Saved entries:
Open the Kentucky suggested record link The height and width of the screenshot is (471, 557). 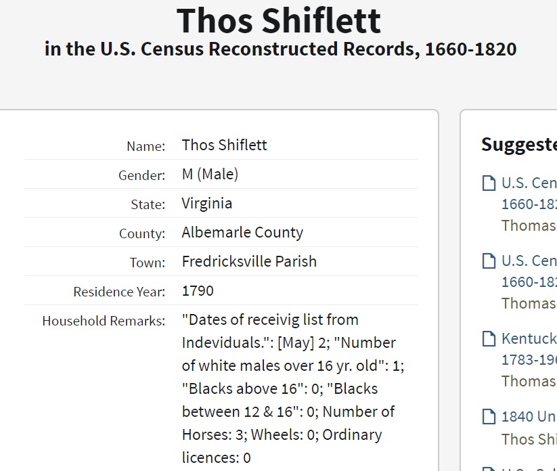(529, 338)
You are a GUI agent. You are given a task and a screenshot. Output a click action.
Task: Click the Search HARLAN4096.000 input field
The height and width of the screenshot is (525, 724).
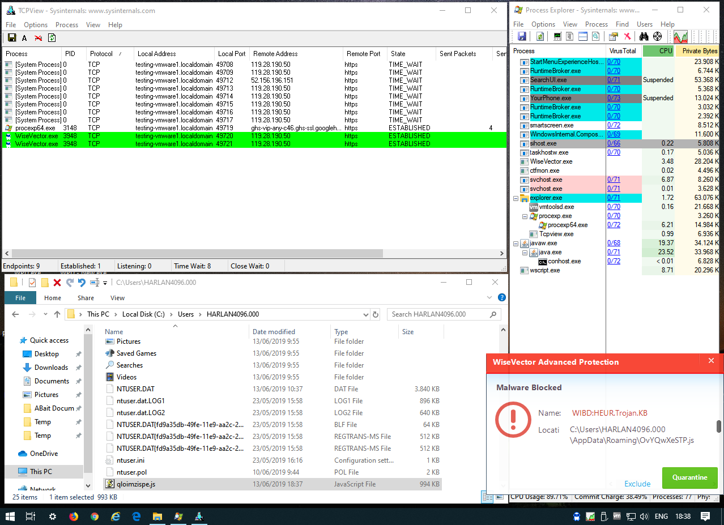(x=439, y=314)
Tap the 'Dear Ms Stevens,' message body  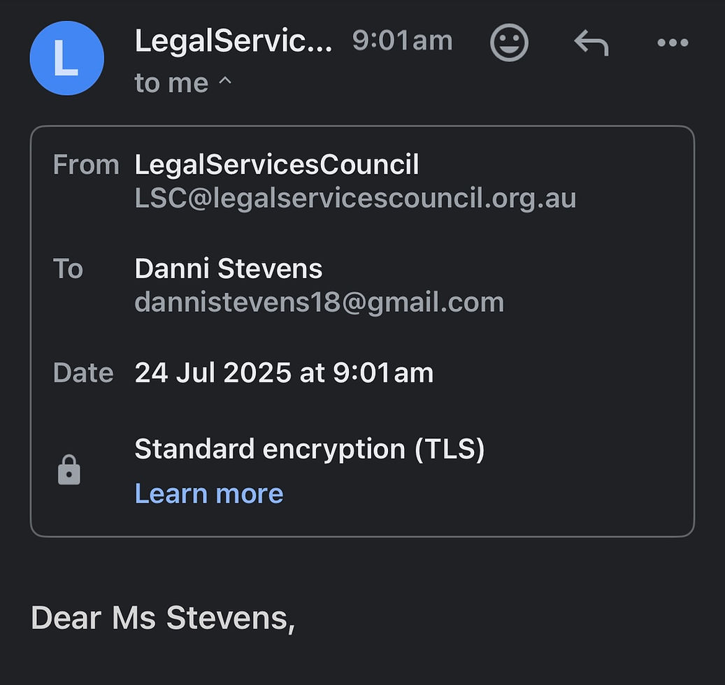[163, 618]
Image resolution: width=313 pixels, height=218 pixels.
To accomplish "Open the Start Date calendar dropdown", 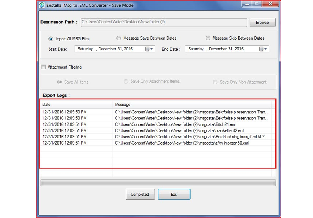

◆ **PROBLEM DESCRIPTION**
Lines from the one with "Image resolution: width=313" through the final line of the records are the whole answer; print them exactly, minus any pictures.

◆ **EXERCISE RESPONSE**
Image resolution: width=313 pixels, height=218 pixels.
To accomplish "Open the Start Date calendar dropdown", 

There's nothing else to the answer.